Precios de derribo que difícilmente hacen que las mujeres sobrevivan

La Voz

SANTIAGO CIUDAD

En los dos bares aclaran que las chicas son autopatronas, que negocian directamente con los clientes. A los dueños de los locales les pagan la cama; otra cosa sería proxenetismo, delito. Hay dos españolas, el resto son de fuera. La mecánica contable es sencilla: Un mínimo de 26 euros por servicio. A partir de ahí, lo que se pacte. La cama, de cinco a siete euros. Pero se yace poco; nada.

De las mujeres que ejercen esta prostitución residual ya solo se ocupa el Centro da Muller Vagalume. Tratan de insuflarles dignidad, de mirar por su salud. Su portavoz, Cleo Rodríguez, dice que la actividad está en claro declive en el barrio y que las que quedan, por sus circunstancias, tendrían difícil acomodo en otro tipo de locales. La reinserción social, si no imposible, se antoja muy complicada.

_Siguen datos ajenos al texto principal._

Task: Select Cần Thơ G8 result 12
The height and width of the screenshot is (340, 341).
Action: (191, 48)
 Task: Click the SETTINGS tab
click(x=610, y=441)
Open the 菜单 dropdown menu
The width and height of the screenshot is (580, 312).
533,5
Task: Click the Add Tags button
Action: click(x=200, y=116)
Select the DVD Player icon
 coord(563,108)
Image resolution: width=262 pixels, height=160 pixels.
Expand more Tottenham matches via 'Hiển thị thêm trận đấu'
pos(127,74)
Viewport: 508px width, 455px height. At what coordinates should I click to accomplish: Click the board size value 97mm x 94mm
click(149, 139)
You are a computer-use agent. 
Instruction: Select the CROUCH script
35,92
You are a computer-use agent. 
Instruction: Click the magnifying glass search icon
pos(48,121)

Mediodía de sábado en Poza de Bar. Entra un cliente, un hombre, un fulano. Se corre el visillo. Veintiséis euros por un rato de ciencia fricción. Sin amor. Pasa la vida, igual que pasa el 4, Romaño-As Cancelas. «Del cielo para abajo, cada uno vive de su trabajo», dice la encargada, toda llena de dignidad.